Fine Art Mix (archival) 9 oz. Of Liquitex® Pouring Medium, 2 oz. Gloss Medium, 2 oz. Floetrol®, 4 ounces of alkaline water and 1 ounce of GOLDEN® GAC800. Then a spray of silicone just prior to pouring.
Budget Mix (Elmer’s® School Glue™/PVA) (non-archival)—1 part acrylic paint to 1 part PVA, mix well; add water to reach desired consistency. Then a spray of silicone just prior to pouring.
Budget Mix (Elmer’s® Glue-All™) (non-archival) – ¼ cup (2 fl. ounces) acrylic paint to ¾ cup (6 fl. ounces) Glue-All™ mix*. Then a spray of silicone just prior to pouring.

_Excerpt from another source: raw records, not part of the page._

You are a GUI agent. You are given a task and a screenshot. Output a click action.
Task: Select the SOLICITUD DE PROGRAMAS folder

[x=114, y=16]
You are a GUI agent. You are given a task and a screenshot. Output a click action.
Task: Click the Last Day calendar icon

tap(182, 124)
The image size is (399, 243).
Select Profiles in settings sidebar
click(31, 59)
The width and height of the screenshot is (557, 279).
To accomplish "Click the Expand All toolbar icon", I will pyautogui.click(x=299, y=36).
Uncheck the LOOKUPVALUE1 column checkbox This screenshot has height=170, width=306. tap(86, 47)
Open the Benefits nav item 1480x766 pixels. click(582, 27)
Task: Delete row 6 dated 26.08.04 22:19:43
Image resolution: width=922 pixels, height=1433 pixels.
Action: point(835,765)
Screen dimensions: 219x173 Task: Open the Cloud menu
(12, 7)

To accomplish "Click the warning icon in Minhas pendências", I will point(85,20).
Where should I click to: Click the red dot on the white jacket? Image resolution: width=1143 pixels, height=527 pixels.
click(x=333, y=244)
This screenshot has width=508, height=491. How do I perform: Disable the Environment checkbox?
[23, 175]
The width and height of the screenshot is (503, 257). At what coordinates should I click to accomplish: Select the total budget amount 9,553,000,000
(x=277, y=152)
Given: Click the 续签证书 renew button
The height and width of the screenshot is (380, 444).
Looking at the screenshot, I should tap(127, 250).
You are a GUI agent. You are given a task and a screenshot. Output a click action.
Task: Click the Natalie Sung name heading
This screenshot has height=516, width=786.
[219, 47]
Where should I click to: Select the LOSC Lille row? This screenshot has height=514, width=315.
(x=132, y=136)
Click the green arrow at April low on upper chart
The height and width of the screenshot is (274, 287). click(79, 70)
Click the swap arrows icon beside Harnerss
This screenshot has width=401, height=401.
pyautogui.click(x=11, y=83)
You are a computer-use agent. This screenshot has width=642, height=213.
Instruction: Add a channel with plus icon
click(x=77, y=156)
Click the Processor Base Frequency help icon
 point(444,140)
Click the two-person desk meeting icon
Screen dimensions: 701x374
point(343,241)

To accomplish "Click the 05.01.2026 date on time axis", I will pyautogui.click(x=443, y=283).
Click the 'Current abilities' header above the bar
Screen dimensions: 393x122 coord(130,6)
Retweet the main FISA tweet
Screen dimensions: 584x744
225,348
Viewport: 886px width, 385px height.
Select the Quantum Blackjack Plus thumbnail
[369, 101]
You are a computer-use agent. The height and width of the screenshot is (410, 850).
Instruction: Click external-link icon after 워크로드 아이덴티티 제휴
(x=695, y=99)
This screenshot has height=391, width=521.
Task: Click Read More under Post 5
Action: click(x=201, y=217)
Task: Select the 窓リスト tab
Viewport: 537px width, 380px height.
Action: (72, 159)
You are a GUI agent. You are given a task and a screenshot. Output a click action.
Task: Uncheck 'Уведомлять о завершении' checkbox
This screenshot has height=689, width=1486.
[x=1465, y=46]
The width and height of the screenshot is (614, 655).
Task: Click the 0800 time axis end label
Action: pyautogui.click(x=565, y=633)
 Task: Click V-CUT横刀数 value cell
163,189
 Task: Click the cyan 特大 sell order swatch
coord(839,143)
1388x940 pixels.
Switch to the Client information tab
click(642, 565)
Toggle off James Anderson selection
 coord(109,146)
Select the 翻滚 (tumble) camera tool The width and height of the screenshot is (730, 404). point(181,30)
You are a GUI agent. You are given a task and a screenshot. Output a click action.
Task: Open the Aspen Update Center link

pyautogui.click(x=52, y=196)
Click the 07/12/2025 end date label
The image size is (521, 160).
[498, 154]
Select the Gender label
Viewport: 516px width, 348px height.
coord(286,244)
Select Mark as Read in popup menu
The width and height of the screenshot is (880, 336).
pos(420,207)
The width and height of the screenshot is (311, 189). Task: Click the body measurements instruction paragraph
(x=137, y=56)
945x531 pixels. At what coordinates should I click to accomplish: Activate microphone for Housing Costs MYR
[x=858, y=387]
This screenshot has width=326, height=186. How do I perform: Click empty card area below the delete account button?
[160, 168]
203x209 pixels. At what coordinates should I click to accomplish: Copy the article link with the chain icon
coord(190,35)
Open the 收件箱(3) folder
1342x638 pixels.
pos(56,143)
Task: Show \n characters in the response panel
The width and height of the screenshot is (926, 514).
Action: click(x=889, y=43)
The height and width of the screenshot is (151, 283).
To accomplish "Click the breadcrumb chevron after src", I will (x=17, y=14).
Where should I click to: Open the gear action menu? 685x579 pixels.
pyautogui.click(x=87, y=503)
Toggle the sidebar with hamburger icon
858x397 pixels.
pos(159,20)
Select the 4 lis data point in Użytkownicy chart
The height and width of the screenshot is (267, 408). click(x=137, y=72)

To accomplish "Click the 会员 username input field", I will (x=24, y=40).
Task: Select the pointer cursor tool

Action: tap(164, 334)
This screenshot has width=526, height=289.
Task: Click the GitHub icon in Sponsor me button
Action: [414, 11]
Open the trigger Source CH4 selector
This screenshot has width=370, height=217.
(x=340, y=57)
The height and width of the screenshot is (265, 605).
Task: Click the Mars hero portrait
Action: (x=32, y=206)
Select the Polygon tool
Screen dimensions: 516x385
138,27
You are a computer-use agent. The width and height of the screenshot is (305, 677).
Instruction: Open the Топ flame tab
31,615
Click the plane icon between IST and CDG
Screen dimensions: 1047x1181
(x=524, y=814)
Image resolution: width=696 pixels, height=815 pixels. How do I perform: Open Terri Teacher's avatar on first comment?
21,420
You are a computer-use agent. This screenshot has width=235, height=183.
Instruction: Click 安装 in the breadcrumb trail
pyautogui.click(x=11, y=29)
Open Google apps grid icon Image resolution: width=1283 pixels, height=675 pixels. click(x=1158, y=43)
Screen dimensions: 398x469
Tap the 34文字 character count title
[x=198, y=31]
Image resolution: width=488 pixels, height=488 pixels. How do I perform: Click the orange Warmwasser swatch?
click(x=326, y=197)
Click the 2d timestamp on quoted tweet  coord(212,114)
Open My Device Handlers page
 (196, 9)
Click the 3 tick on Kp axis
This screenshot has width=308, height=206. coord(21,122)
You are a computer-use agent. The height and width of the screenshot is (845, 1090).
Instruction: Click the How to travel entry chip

(*Glue-All™ mix—I mix this—is ¾ cup glue to ¼ cup water.)
Floetrol® Mix 1 part Floetrol® with 4 parts highly-pigmented fluid acrylics,
or 1 part Floetrol® with 2 parts heavy-body acrylic paints.
One size does not fit all!
There are many variables to consider when following a paint pour “recipe”:
Paint types (fluid, soft body, house paint, etc.)
Water used (different PH levels, distilled, tap water)
Types and brands of additives used (pouring medium, PVA, bookbinder’s glue, silicones, dimethicone etc.)
I recommend all artists to experiment, takes notes (I keep a journal in my studio) and figure out what works for you, and what doesn’t.
A Word About Cell Creation:
One of the most frequent questions I receive is “How do I make cells?” My longstanding opinion is that it’s all about the fluidity of each individual color and how they react with each other. This is what I have found to be fundamental in cell creation.
But! Acrylic paint colors and their relative densities are also important. When I am creating a pour I am thinking in terms of, “How do I make the light layers break away from the darker colors and help them rise up and through to create ‘cells’?” If you have the consistencies correct, and you understand the paints’ densities and how they react with each other, it’s a beautiful thing to watch the cells form, almost as if by magic.
Silicone and alcohol do make a difference but they are not a requirement for cell creation.